Mahmoud Ghannoum, a prominent scientist and the director of the Center for Medical Mycology at Case Western Reserve University and the leading microbiome gut researcher in the world, wants to thank a generous travel agent who was instrumental in helping him immigrate to America almost thirty years ago. It was 1990, and Ghannoum’s country, Kuwait, had just been invaded by Saddam Hussein. With his family staying in a dorm room in England, and his town in Kuwait destroyed and financial assets frozen, Ghannoum traveled to Washington, D.C. for a conference where he had planned to speak. He believed his best chance for establishing a new life was in America, and he hoped to find a job through the conference. But the scientists there told him it was the wrong conference for job hunting, and if he could wait in D.C. for one week, he’d likely get a job at another conference.
But he couldn’t afford to wait one week. “There was truly no money,” Afif, Ghannoum’s son, said. “He was eating apples out of the hotel lobby. There was no way to just Venmo him some cash or anything. He had nowhere to stay, no place to go.” The family had one friend in Milwaukee, so Ghannoum stopped at a travel agency and he told the agent his story, and asked if he could reroute his return flight to Milwaukee. The agent told him he’d lose his job if he did that, and instead bought Ghannoum a round-trip ticket to Milwaukee and gave him $80 cash.
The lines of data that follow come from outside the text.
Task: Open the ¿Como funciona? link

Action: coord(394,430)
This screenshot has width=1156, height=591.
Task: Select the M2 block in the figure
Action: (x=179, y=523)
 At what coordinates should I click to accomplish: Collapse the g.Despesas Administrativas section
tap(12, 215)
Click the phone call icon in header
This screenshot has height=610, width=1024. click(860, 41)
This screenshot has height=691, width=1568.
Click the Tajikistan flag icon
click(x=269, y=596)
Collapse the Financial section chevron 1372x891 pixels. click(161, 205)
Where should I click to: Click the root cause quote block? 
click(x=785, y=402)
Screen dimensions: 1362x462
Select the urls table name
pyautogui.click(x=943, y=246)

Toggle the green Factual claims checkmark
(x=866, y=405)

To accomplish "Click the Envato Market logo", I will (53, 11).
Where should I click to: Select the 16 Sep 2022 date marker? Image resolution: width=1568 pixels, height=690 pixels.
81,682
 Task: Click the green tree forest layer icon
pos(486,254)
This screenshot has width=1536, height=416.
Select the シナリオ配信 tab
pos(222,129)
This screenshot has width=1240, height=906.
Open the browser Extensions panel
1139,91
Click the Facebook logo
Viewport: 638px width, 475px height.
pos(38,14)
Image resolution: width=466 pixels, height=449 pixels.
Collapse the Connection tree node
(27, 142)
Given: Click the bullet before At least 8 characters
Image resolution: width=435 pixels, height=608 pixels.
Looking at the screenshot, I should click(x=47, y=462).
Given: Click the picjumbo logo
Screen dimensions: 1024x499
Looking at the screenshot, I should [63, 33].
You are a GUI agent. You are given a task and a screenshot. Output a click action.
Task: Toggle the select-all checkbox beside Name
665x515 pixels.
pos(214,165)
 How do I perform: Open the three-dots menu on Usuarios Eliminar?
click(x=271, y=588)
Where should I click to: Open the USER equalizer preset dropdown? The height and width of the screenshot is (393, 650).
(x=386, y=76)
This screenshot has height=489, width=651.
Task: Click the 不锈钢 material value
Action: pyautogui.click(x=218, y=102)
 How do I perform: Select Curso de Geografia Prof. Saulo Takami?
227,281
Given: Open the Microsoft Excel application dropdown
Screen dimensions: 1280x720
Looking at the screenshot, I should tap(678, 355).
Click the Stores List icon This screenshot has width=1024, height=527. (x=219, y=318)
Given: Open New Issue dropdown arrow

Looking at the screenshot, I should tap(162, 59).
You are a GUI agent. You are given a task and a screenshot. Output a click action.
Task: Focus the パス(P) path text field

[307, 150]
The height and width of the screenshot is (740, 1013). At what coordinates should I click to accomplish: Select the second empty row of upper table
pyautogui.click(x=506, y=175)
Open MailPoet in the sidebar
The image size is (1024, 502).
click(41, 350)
Ghannoum went to Milwaukee for a week, and returned to D.C., where he received two job offers. “When I returned to London, I was crying. It all happened because of that man in the travel agency,” Ghannoum said. “This man, this travel agent, he is the good of America. I go to Europe and they ask me ‘What’s going on in America?’ And I tell them, America is good. It’s still good. The people are good. And I tell them this story.” He added: “The U.S. is the best place in the world. They welcome you, irrespective of your background. I am just one example of how immigrants enrich this country.”